[Exercise aim]:
Render the records below as a numbered list, skipping any blank lines and omitting the pictures.

[The input]:
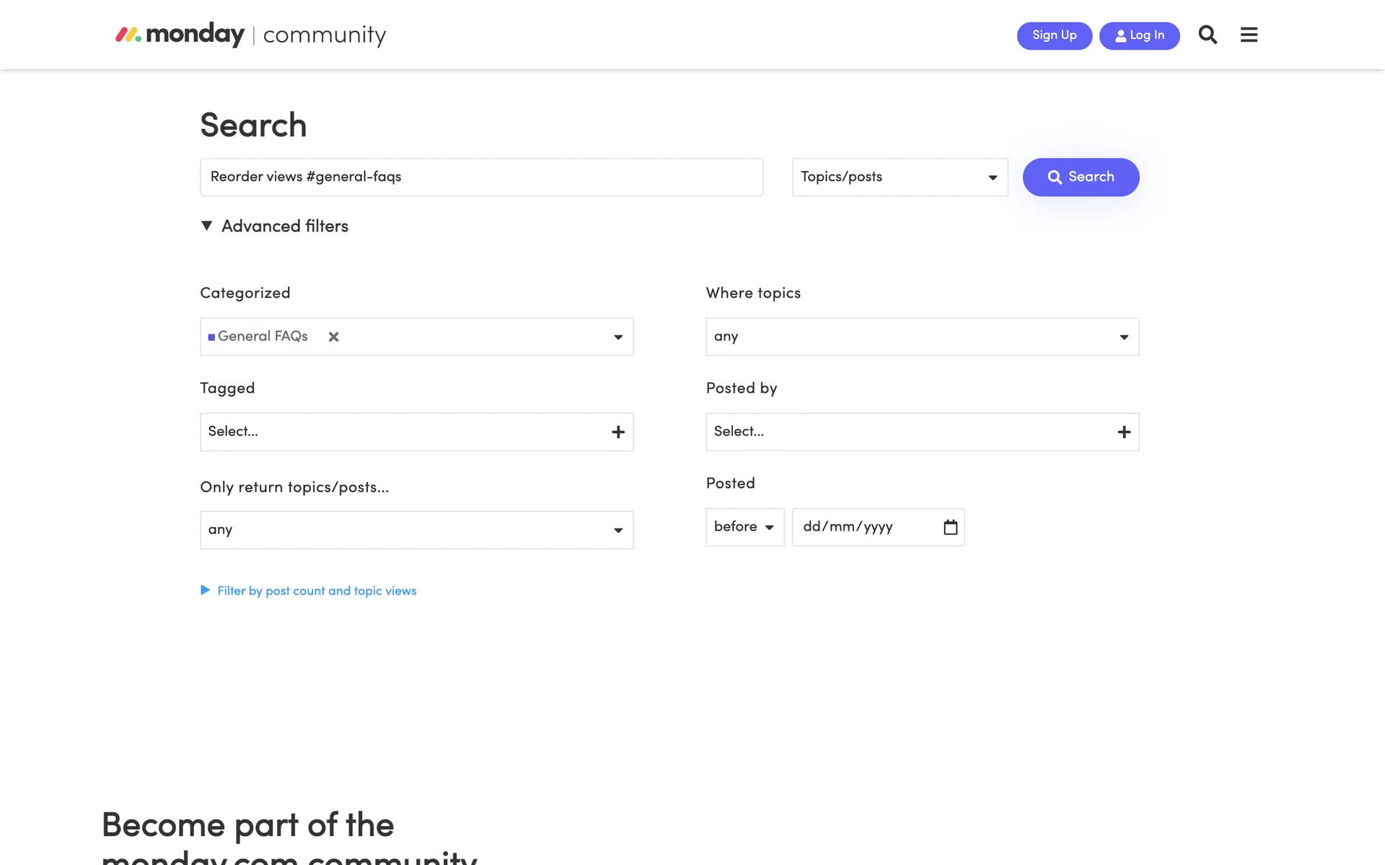Open the Only return topics/posts dropdown
The height and width of the screenshot is (865, 1385).
pyautogui.click(x=416, y=530)
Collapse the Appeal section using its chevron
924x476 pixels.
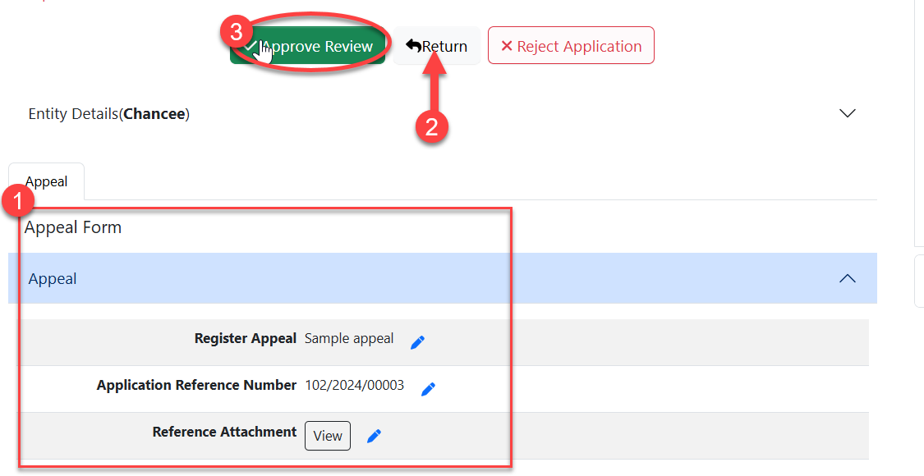point(848,279)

[Full answer]:
1. Open the Only return topics/posts dropdown
2. The height and width of the screenshot is (865, 1385).
3. pyautogui.click(x=416, y=530)
4. Collapse the Appeal section using its chevron
5. 924x476 pixels.
6. point(848,279)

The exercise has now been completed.